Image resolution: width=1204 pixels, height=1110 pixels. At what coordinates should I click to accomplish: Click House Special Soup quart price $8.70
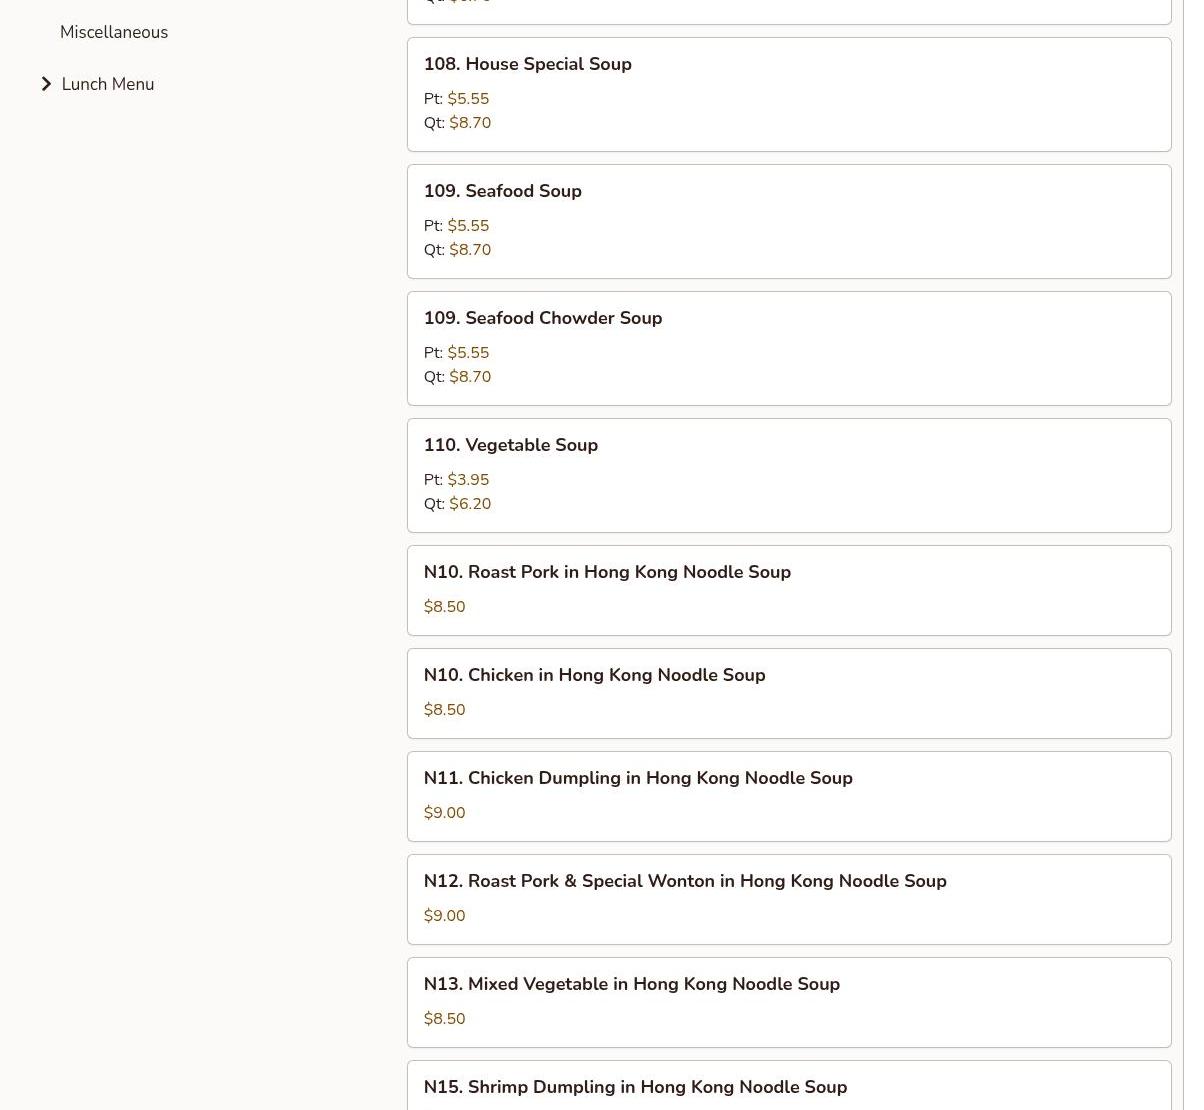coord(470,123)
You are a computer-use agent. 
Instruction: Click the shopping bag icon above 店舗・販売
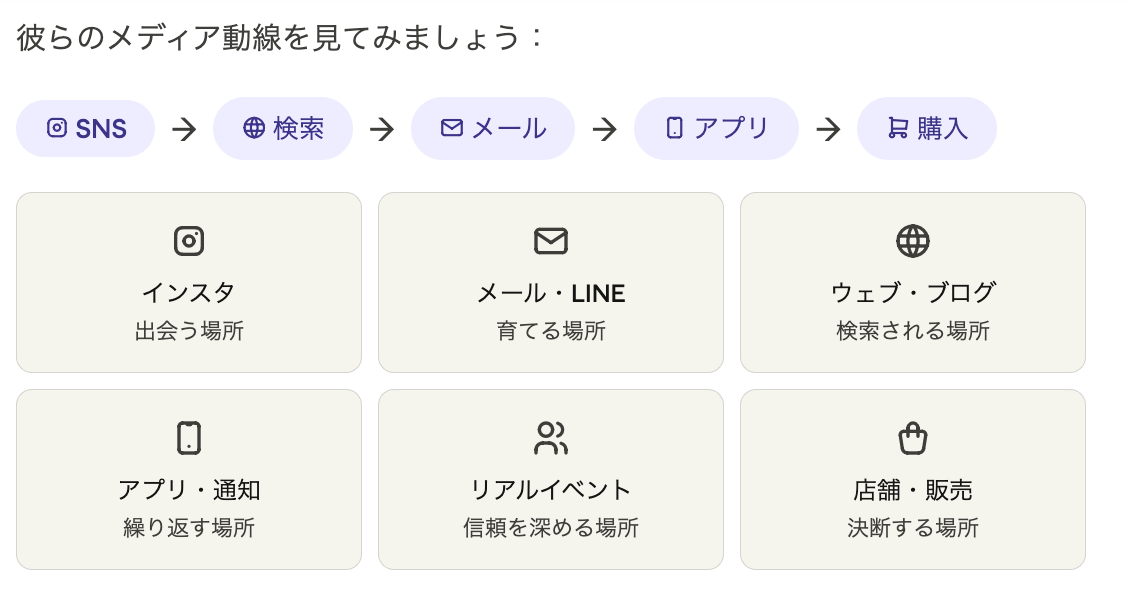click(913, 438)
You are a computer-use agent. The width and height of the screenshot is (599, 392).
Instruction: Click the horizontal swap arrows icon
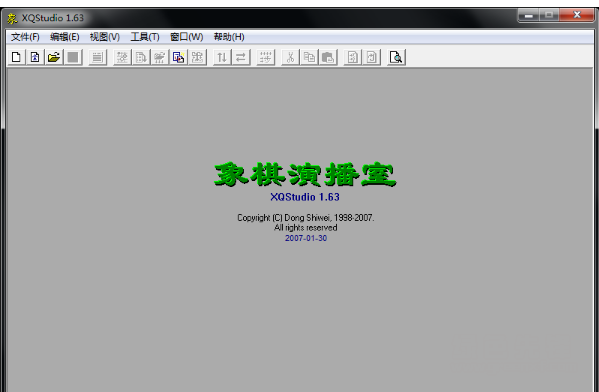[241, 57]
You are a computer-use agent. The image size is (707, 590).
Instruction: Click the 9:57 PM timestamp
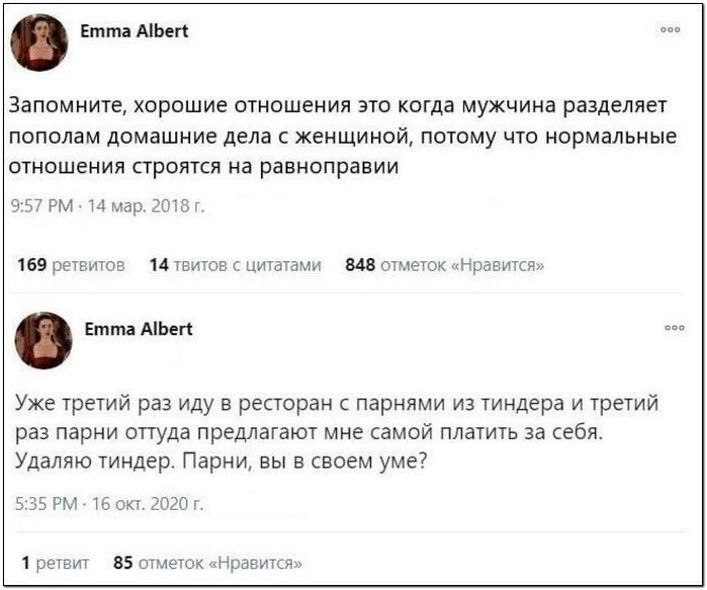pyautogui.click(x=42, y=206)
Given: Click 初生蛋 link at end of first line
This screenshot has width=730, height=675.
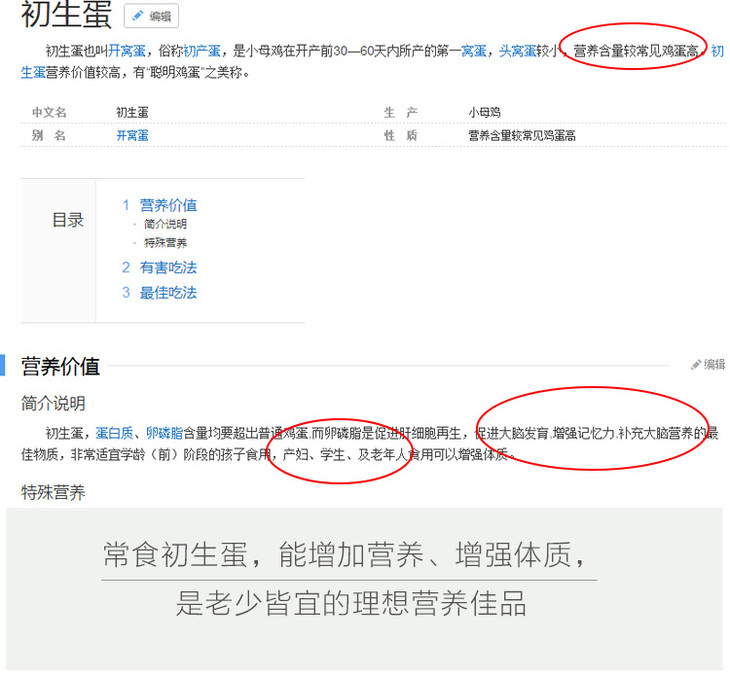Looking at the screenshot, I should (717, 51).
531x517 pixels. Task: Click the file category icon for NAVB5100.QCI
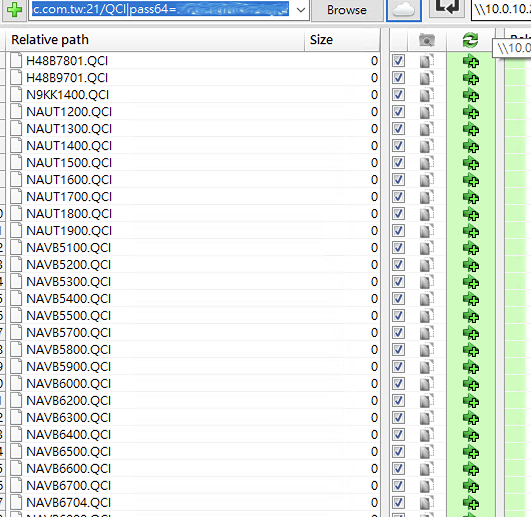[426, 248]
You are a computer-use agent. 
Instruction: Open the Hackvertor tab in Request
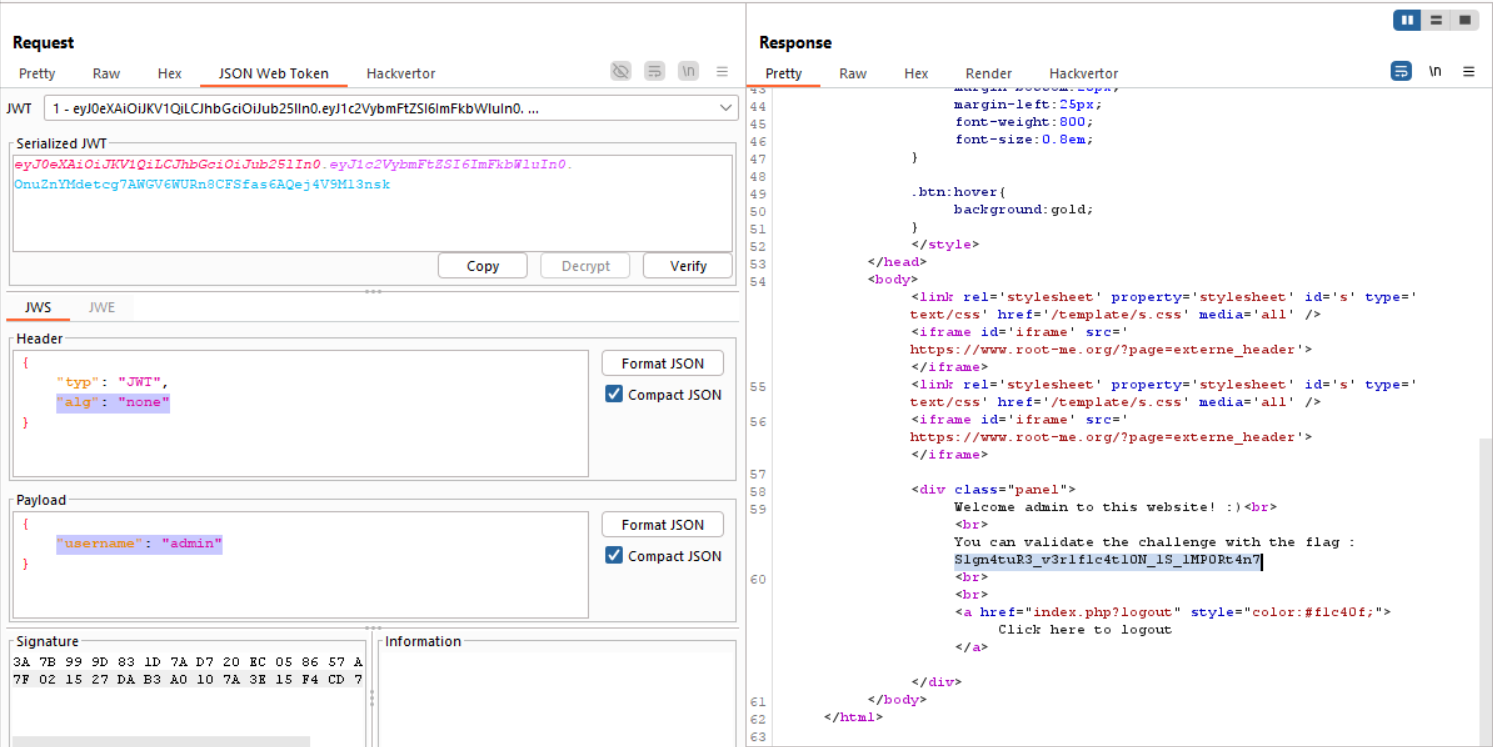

> [Directions for this task] Copy exactly, and only, the lines from the line containing "Instruction: Click the shopping" through the final line of the material above, with no pictures.

> [Response box]
Instruction: Click the shopping bag icon above 店舗・販売
click(913, 438)
You are a computer-use agent. The width and height of the screenshot is (599, 392).
Instruction: Click the horizontal swap arrows icon
[241, 57]
You are a computer-use agent. The image size is (707, 590).
Instruction: Click the 9:57 PM timestamp
pyautogui.click(x=42, y=206)
Given: Click 初生蛋 link at end of first line
This screenshot has width=730, height=675.
Looking at the screenshot, I should (717, 51).
531x517 pixels. Task: Click the file category icon for NAVB5100.QCI
[426, 248]
You are a computer-use agent. 
Instruction: Open the Hackvertor tab in Request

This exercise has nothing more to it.